Person(name='Alan Smith', hair_color=<HairColor.BLONDE: 'BLONDE'>, height_in_meters=1.83)

# Information extraction for the actual articles

In [46]:
# Define the schema for extraction
from typing import Optional, List

from langchain_core.pydantic_v1 import BaseModel, Field
from enum import Enum
from datetime import date

class Sentiment(Enum):
    POSITIVE = "POSITIVE"
    NEGATIVE = "NEGATIVE"
    NEUTRAL = "NEUTRAL"

    def __str__(self):
        return self.value

class CustomDate(BaseModel):
    """A structued date"""
    year: int = Field(default=None, description="The year")
    month: int = Field(default=None, description="The month starting from 1")
    day: int = Field(default=None, description="The day of the month starting from 1")

    @classmethod
    def from_date(cls, d: date) -> 'CustomDate':
        return cls(year=d.year, month=d.month + 1, day=d.day + 1)

    def to_date(self) -> date:
        return date(year=self.year, month=self.month - 1, day=self.day - 1)

class OpinionArticle(BaseModel):
    """An opinion piece such as a product review, game review, or speculation about a business."""

    author_name: Optional[str] = Field(default=None, description="The name of the author")
    publication_date: Optional[CustomDate] = Field(default=None, description="The publication date")
    title: Optional[str] = Field(default=None, description="The title of the article")
    sentiment: Sentiment = Field(default=None, description="The sentiment of the article")

class Acquisition(BaseModel):
    """One company acquires another company."""

    acquiring_company: Optional[str] = Field(default=None, description="The name of the acquiring company")
    acquired_company: Optional[str] = Field(default=None, description="The name of the acquired company")
    acquisition_date: Optional[CustomDate] = Field(default=None, description="The date of the acquisition")

    # TODO: Structured
    acquisition_amount: Optional[str] = Field(default=None, description="The amount of the acquisition")

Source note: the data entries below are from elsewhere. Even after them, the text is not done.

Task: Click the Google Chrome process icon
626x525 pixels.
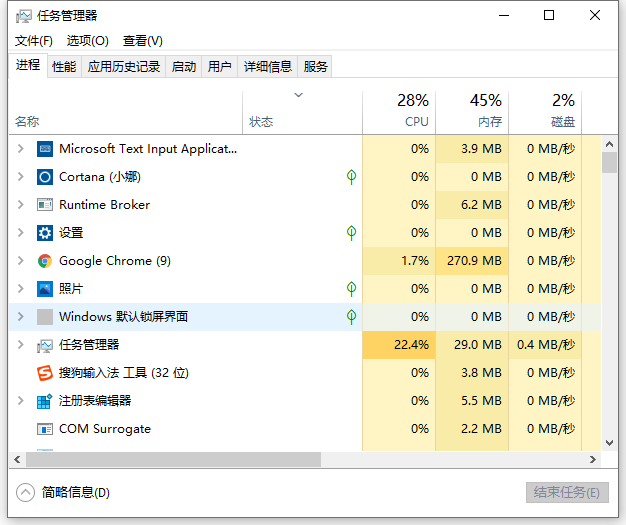Action: pyautogui.click(x=45, y=261)
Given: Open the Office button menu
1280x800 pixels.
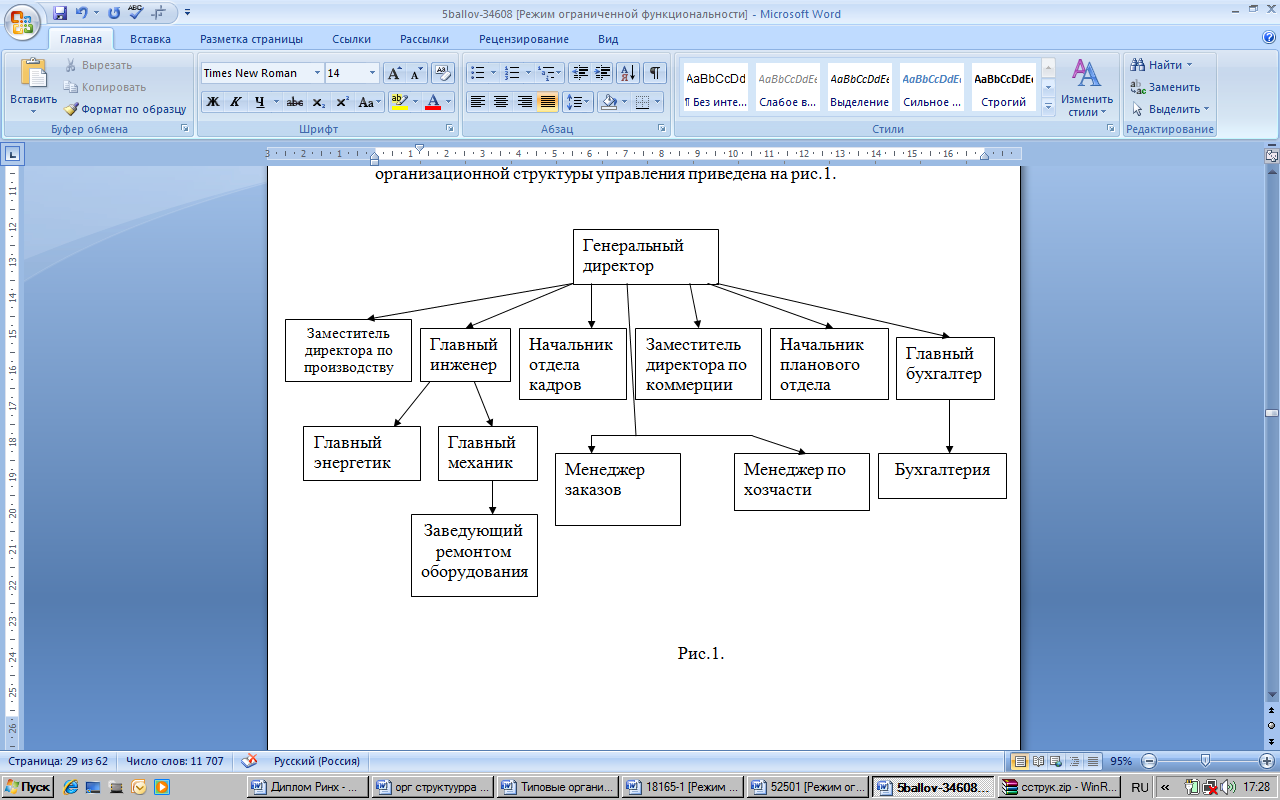Looking at the screenshot, I should click(x=22, y=20).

class Partnership(BaseModel):
    """A business partnership."""

    company_1: Optional[str] = Field(default=None, description="The name of the first company in the partnership")
    company_2: Optional[str] = Field(default=None, description="The name of the second company in the partnership")
    partnership_date: Optional[CustomDate] = Field(default=None, description="The date of the partnership")

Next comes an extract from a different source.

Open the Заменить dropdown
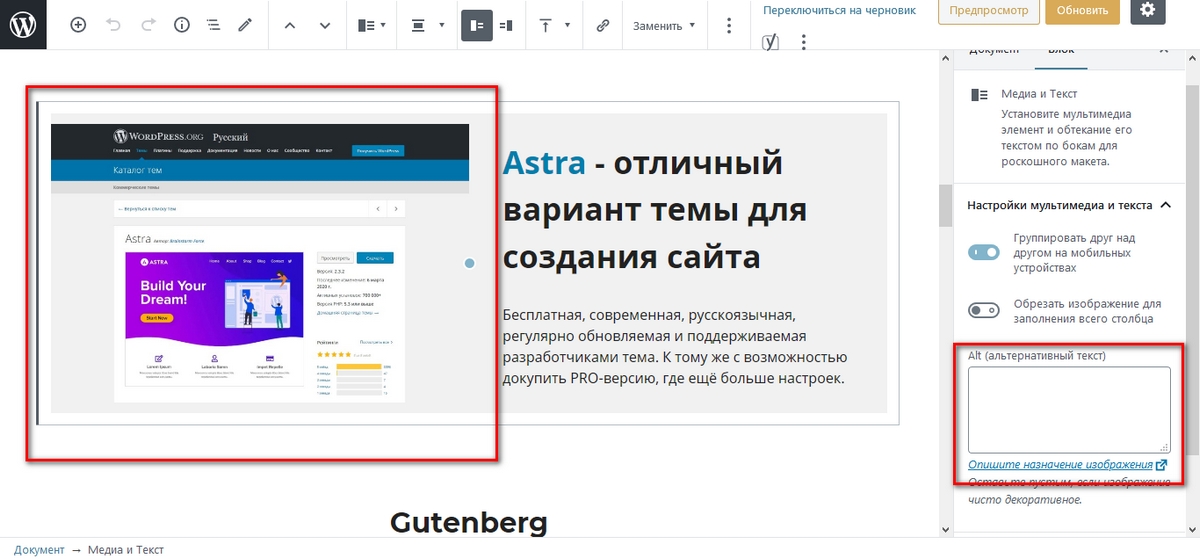 (664, 26)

    summary: Optional[str] = Field(default=None, description="A one-sentence extracted summary of the partnership")

class Fundraising(BaseModel):
    """A business that raises investment."""

    company: Optional[str] = Field(default=None, description="The name of the company that raised funds")
    fundraising_date: Optional[CustomDate] = Field(default=None, description="The date of the fundraising event")

    # TODO: Structured
    fundraising_amount: Optional[str] = Field(default=None, description="The amount of funds raised")

class Quote(BaseModel):
    """A person being quoted."""

    speaker: Optional[str] = Field(default=None, description="The person who made the quote")
    text: Optional[str] = Field(default=None, description="The text of the quote")

class BusinessNewsArticle(BaseModel):
    """News about a business."""

    author_name: Optional[str] = Field(default=None, description="The name of the author")
    publication_date: Optional[CustomDate] = Field(default=None, description="The publication date")
    title: Optional[str] = Field(default=None, description="The title of the article")
    quotes: List[Quote] = Field(default=[], description="Quotes included in the article (possibly empty)")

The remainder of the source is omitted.